When does the 45-day clock start?
The 45-day identification clock starts on Day 0, the date the relinquished (sold) property officially transfers to the buyer. This is typically the closing date. From that moment, you have exactly 45 calendar days (including weekends and holidays) to submit a written identification of your intended replacement property or properties to your Qualified Intermediary.
Can the 1031 exchange deadlines be extended?
In almost all cases, no. The IRS does not grant extensions for the 45-day or 180-day deadlines based on personal circumstances, market conditions, or financing delays. The only exceptions are formal relief provisions triggered by federally declared disasters or emergencies, as outlined in IRS Notice 2007-56. If you are approaching a deadline, consult your QI and tax advisor immediately.

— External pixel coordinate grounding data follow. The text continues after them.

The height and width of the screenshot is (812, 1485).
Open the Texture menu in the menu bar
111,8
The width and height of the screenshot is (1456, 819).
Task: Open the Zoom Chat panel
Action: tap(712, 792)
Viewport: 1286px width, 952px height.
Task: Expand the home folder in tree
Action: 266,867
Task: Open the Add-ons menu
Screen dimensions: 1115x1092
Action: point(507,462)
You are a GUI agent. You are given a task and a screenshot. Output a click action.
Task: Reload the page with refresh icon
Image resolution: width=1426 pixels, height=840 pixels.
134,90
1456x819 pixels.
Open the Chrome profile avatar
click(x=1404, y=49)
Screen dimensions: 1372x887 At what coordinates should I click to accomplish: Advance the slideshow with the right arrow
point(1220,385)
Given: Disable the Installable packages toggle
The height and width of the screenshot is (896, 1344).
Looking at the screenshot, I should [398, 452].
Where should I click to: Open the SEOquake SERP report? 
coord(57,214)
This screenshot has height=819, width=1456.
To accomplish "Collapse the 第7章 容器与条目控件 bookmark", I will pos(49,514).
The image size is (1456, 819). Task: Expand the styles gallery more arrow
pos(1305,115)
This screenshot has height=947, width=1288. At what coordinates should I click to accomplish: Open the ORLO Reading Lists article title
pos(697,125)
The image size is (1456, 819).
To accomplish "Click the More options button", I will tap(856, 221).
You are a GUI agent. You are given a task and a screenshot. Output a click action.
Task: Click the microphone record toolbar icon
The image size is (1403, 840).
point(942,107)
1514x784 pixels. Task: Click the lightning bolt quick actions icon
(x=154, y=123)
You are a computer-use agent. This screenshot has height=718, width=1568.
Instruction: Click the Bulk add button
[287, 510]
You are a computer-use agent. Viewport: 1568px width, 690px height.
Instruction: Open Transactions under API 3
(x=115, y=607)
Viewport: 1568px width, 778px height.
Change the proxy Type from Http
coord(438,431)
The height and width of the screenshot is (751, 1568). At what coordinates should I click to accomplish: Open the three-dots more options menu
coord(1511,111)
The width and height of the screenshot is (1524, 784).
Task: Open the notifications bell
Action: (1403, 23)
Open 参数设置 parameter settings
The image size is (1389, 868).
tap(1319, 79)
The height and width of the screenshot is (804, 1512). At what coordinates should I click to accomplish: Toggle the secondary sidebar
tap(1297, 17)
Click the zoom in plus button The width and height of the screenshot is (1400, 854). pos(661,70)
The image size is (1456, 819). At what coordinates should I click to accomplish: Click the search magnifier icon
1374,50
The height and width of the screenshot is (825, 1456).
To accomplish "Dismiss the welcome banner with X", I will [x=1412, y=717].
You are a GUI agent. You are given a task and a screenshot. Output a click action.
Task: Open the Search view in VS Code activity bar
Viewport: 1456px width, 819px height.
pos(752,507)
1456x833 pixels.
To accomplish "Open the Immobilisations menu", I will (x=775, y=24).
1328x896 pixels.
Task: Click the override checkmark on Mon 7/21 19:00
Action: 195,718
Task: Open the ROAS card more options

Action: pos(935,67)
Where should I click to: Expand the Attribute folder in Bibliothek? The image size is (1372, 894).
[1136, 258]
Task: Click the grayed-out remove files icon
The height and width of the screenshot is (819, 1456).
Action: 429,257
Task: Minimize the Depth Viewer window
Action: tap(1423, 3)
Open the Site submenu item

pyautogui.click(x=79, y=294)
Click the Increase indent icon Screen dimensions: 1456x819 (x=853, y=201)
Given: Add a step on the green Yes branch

Do I need a Qualified Intermediary for a 1031 exchange?
Yes. A Qualified Intermediary (QI) is required for every standard 1031 exchange. The QI holds the sale proceeds, prepares exchange documents, accepts your written property identification, and disburses funds at closing. You cannot receive or control the sale proceeds at any point; doing so constitutes “constructive receipt” and immediately disqualifies the exchange, resulting in full capital gains tax liability.
What happens if I miss the 45-day or 180-day deadline?
If you miss either deadline, the 1031 exchange may be disqualified. You may be required to recognize the full capital gain on the sale of your relinquished property, which means you may owe federal and state capital gains taxes, as well as depreciation recapture tax. There is no grace period or cure once a deadline is missed.
How many properties can I identify in a 1031 exchange?
The IRS allows three different identification rules. Under the Three-Property Rule, you can identify up to three properties of any value. Under the 200% Rule, you can identify any number of properties as long as their total fair market value does not exceed 200% of the relinquished property’s sale price. Under the 95% Rule, you can identify any number of properties of any value, but you must actually acquire at least 95% of the total identified value.
How do I report a 1031 exchange on my taxes?
You report a completed 1031 exchange by filing IRS Form 8824 (Like-Kind Exchanges) with your federal tax return for the year in which the exchange took place. The form captures details about the relinquished and replacement properties, the timeline, and any “boot” (taxable proceeds) received. Consult your tax advisor or CPA to ensure the form is completed accurately.